L’Agence nationale de gestion des réalisations et d’équipement des établissements de santé (AREES) devait être le catalyseur de cette modernisation et réhabilitation indispensables de nos structures de soins aussi bien de base que spécialisées. Elle devait palier provisoirement l’inexistence en Algérie d’une expertise en ingénierie hospitalière reconnue et participer à l’affirmation de nouveaux modes de management des établissements de santé.
L’Agence, censée faire passer au XXIe siècle nos infrastructures sanitaires (1), est installée dans les hangars délabrés et bricolés à la hâte, ceux de l’ex-Digromed, situés à Belouizdad (Alger).
Elle devait bénéficier de la dotation théorique du ministère de la Santé de 1000 milliards de dinars (2) pour la réalisation et la réhabilitation des structures sanitaires, ce qui a induit la mise en place d’appels d’offres en mode gré à gré simple pour la réalisation des 5 premiers CHU, projet dit “structurant”.
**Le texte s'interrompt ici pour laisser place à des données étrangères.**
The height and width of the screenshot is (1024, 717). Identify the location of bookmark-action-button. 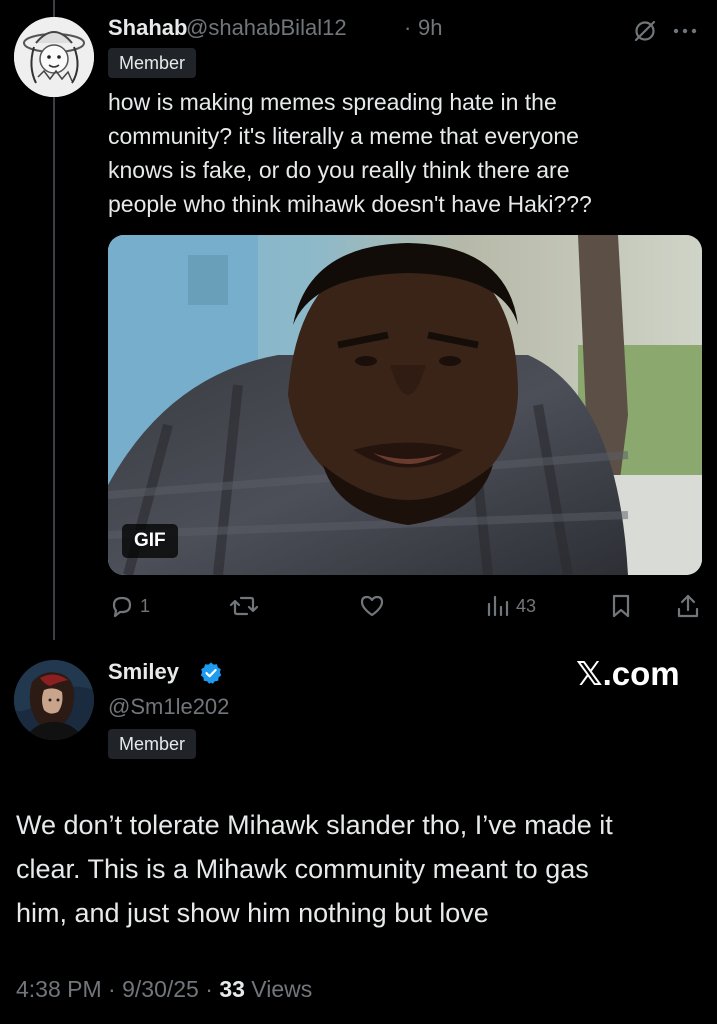
(621, 606).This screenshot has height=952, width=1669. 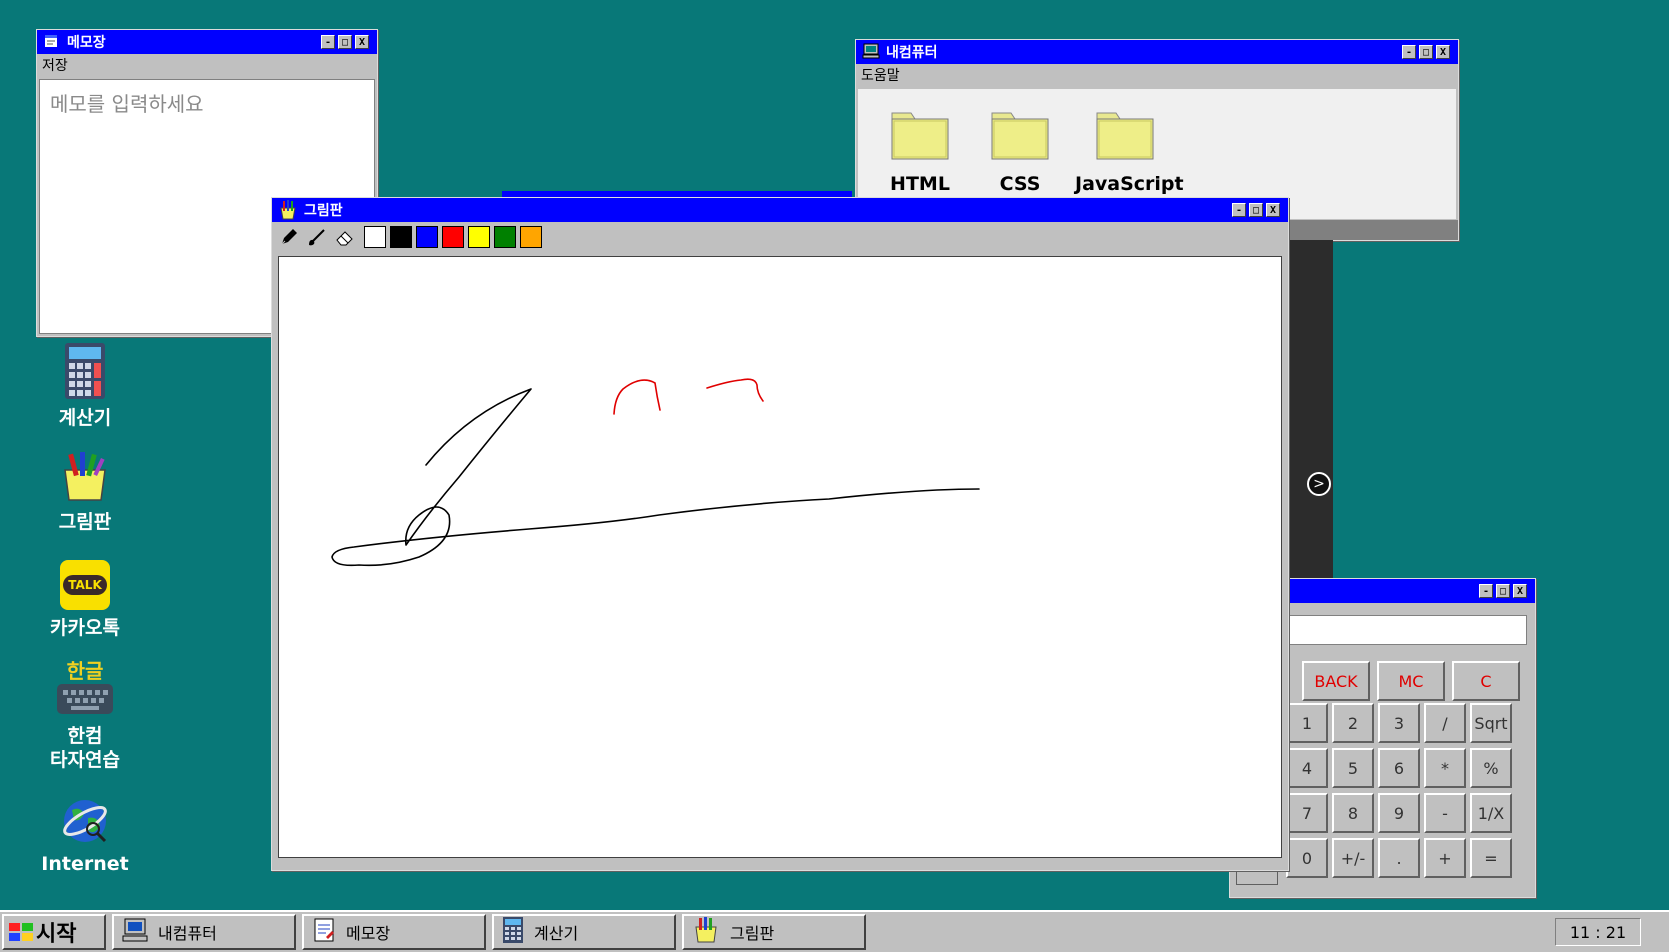 I want to click on task-notepad: 메모장, so click(x=394, y=932).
Ce qui revenait à l’émission d’un chèque en blanc, diront certains : vaste plan de communication, co-organisation de salons internationaux dédiés aux infrastructures hospitalières (3), cérémonies et démarrage symbolique de chantiers.
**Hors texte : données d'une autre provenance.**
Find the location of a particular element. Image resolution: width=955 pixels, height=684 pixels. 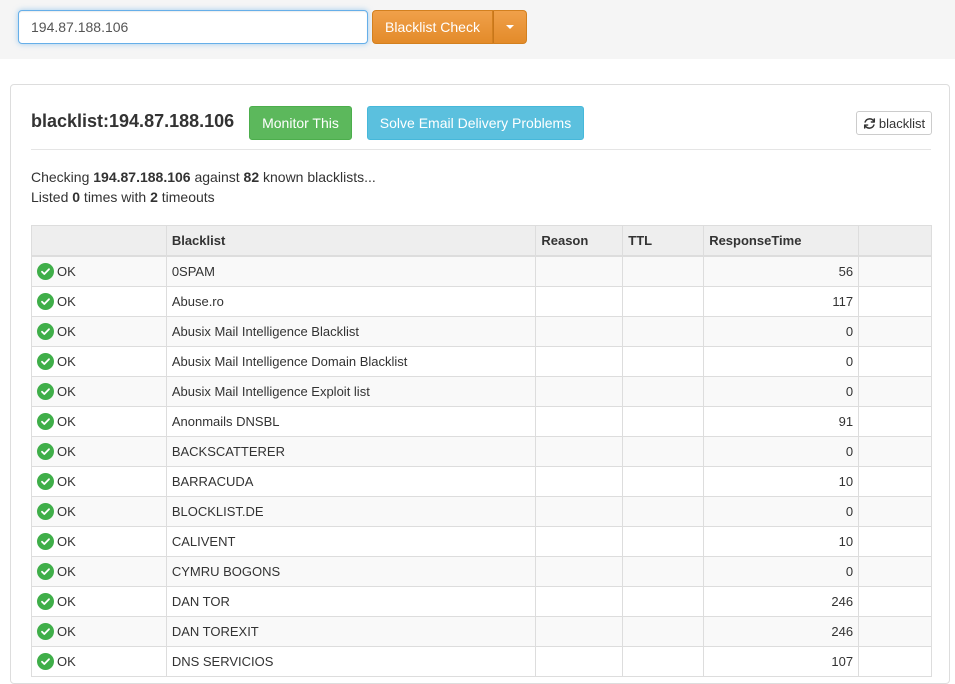

dropdown-toggle-button is located at coordinates (510, 27).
Puis, en ce mois de septembre, nous apprenons l’arrêt brutal, sur instruction du Premier ministère, de ces dits projets structurants de l’AREES : gel non pas d’un ou deux projets, mais de la totalité des projets, ce qui revient à un désaveu cinglant et total du travail effectué.
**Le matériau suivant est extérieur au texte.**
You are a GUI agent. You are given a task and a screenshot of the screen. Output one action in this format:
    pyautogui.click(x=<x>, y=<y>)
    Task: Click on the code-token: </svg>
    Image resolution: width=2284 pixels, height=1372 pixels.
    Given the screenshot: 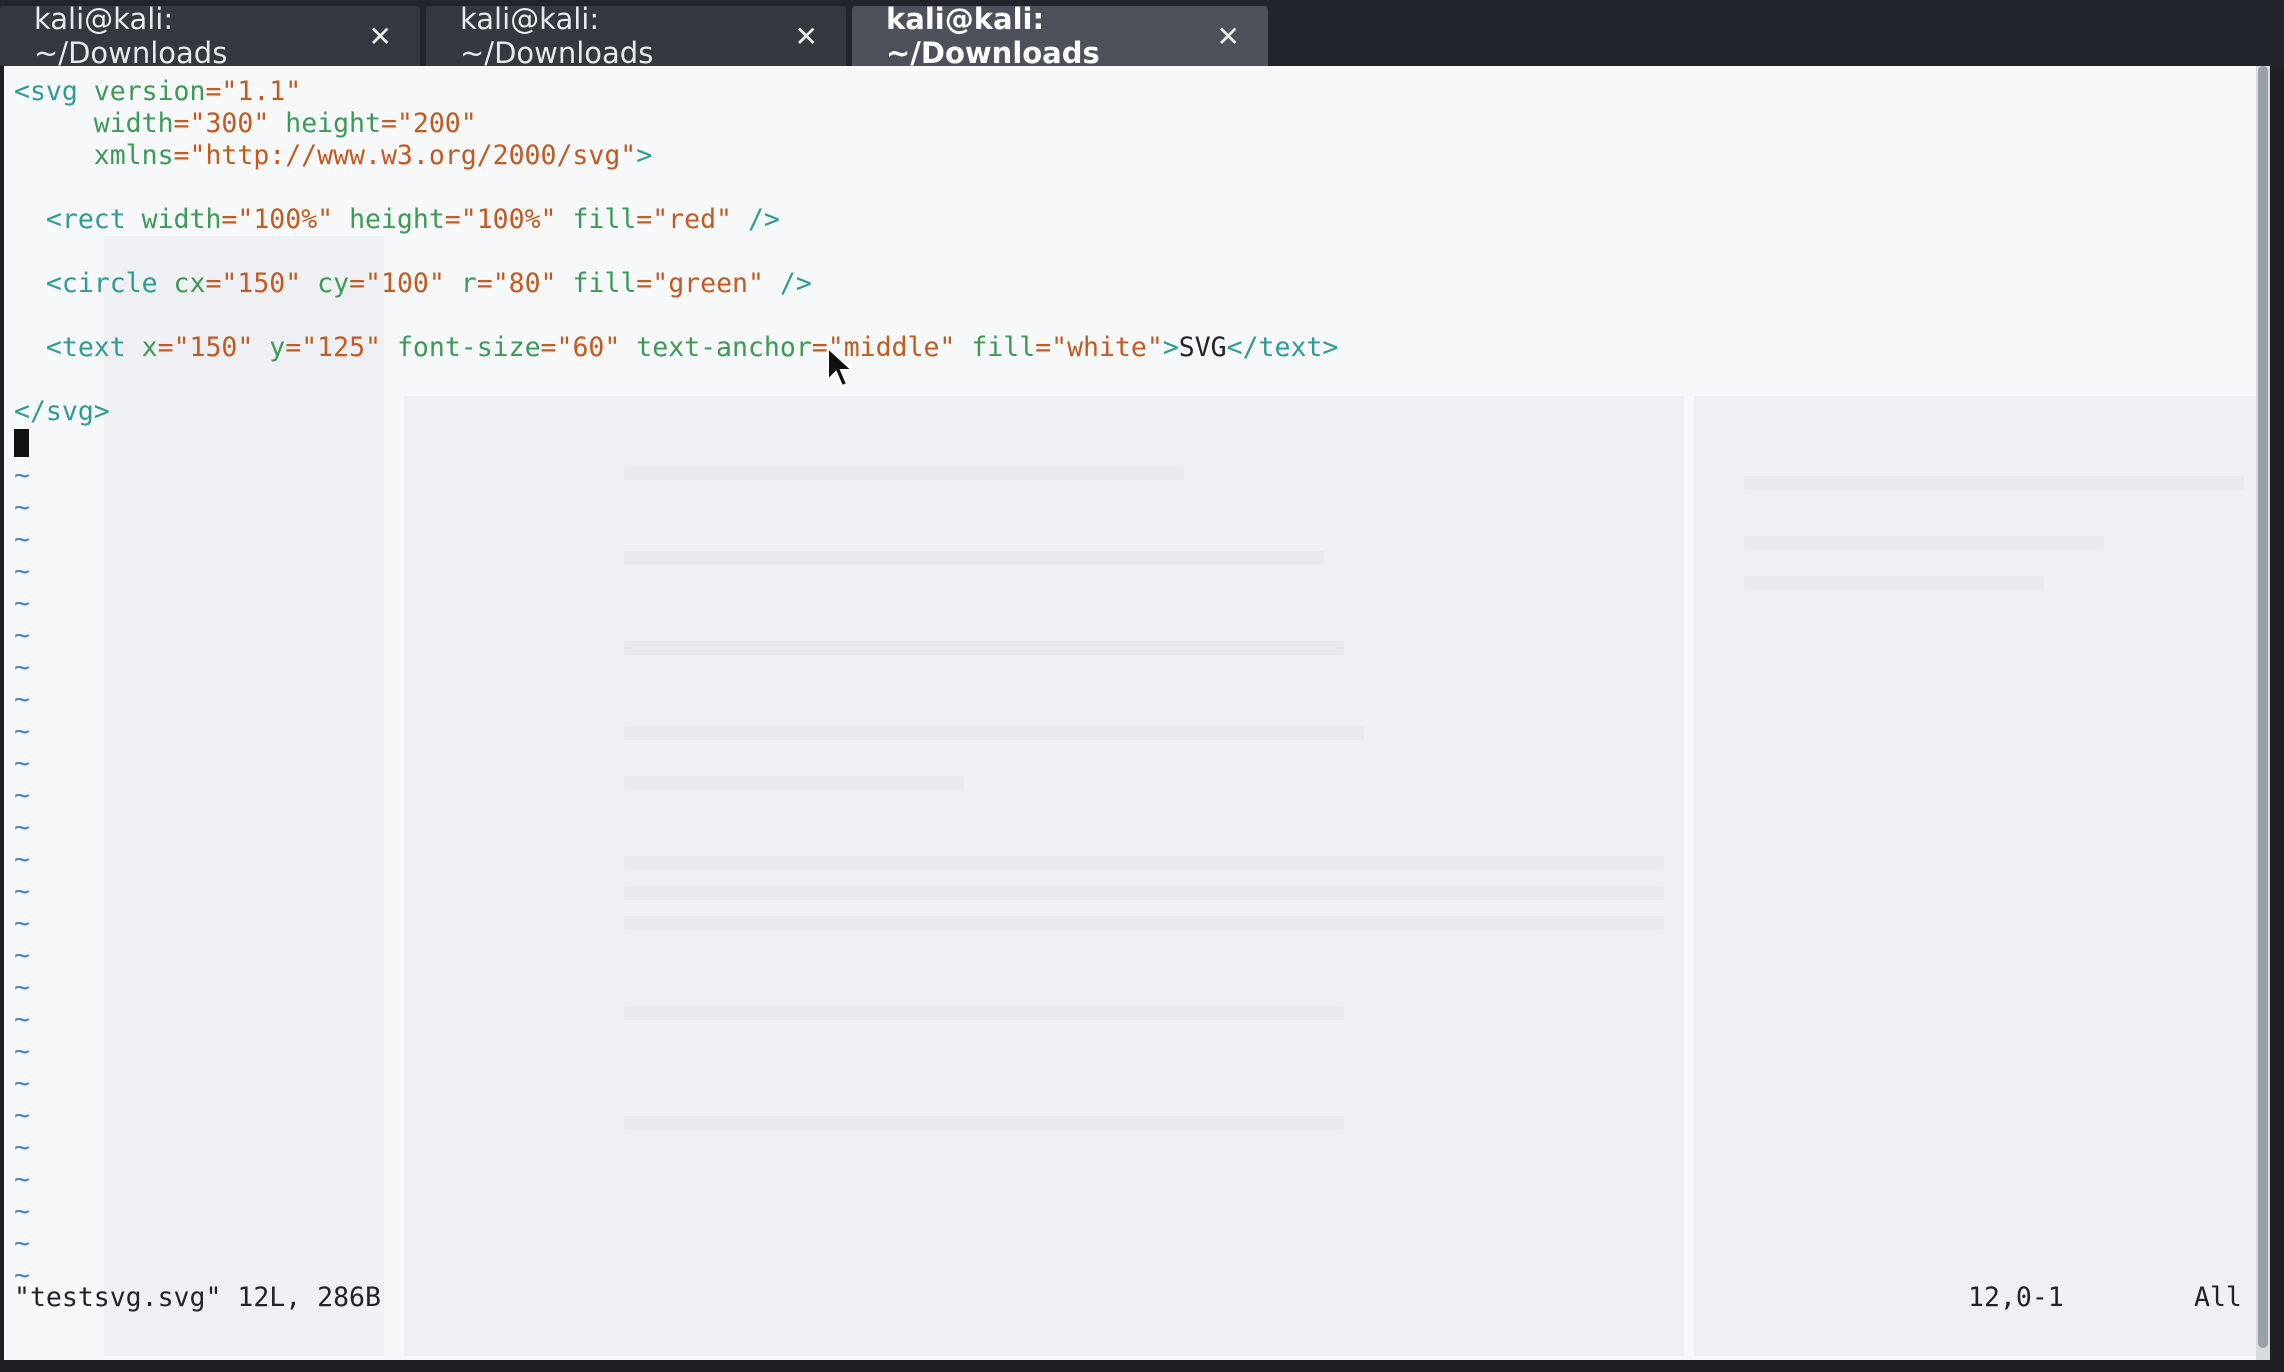 What is the action you would take?
    pyautogui.click(x=62, y=412)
Pourquoi il faut craindre un nouvel échec
L’AREES, dès le départ, était vouée à l’échec. La crise financière qui s’annonce n’a fait qu’accélérer les choses, voire éviter un nouveau gâchis. Le statut de l’Agence qui, théoriquement, bénéficie d’une autonomie financière, est effacé par sa mise sous tutelle du ministre de la Santé –ce qui nous ramène à cette systématique primauté du politique sur le technique et qui confirme l’adage selon lequel nous avons du politique dans la santé et non une politique de santé. Le mode de passation des marché en  gré à gré répondait peut-être à un besoin de rapidité d’exécution mais cela ne satisfait pas aux standards internationaux d’évaluation tel le Health Technology Assessment. Le nombre élevé d’entreprises sélectionnées (4) pour ces projets est aussi aberrant : on négocie mieux les prix si on donne plus de volume de travail ; à l’inverse, la fragmentation du marché implique un renchérissement des coûts. Et, enfin, au vu de son organigramme, on peut estimer qu’en termes de ressources humaines qualifiées, l’Agence est sous-dimensionnée. Cette brève analyse indique clairement que le premier investissement aurait dû concerner l’Agence elle-même, en mettant à sa disposition une infrastructure moderne et appropriée, une ressource humaine suffisante et qualifiée, un ambitieux plan de formation, en lui permettant une intégration à des réseaux internationaux œuvrant dans son domaine d’activité (5) et, surtout, en lui accordant une réelle autonomie.
En conclusion, on peut affirmer que s’il a été fait l’impasse, en Algérie, sur la réalisation de centres hospitalo-universitaires aux normes du XXe siècle, tout indique qu’il en sera de même pour le XXIe siècle. Il est à craindre que l’on réactive à minima un ou deux projets pour faire encore illusion, mais il est évident que les transferts de malades vers la France et d’autres pays se poursuivront pour les privilégiés du système et ceux qui en ont les moyens, pendant que le plus grand nombre devra se contenter, si possible, de garder espoir en attendant des jours meilleurs.

N. H.

  1. “Nous avons des CHU qui datent du XIXe siècle”, déclaration faite par M. Bounafaa, directeur général de l’AREES.
  2. Liberté 15-03-2015 : Le ministère de la Santé a débloqué la somme de 1 000 milliards de dinars destinés à la réhabilitation de 15 CHU et la construction de 5 autres.
  3. Salon international El-Moustachfa 2014 et 2015
  4. Quatre entreprises : Le groupement italien Rizzani de Eccher/hôpital San Raffaele ; Le groupement sud-coréen Daewoo Engineering & Construction/Heerim ; l’entreprise britannique International Hospitals Group (IHG) ;
  5. Le groupement franco-autrichien Bouygues Bâtiment International/Vamed Engineering/APH Paris.
  6. Tel le réseau européen d’évaluation des technologies de santé EUnetHTA, qui a débuté son travail en janvier 2006.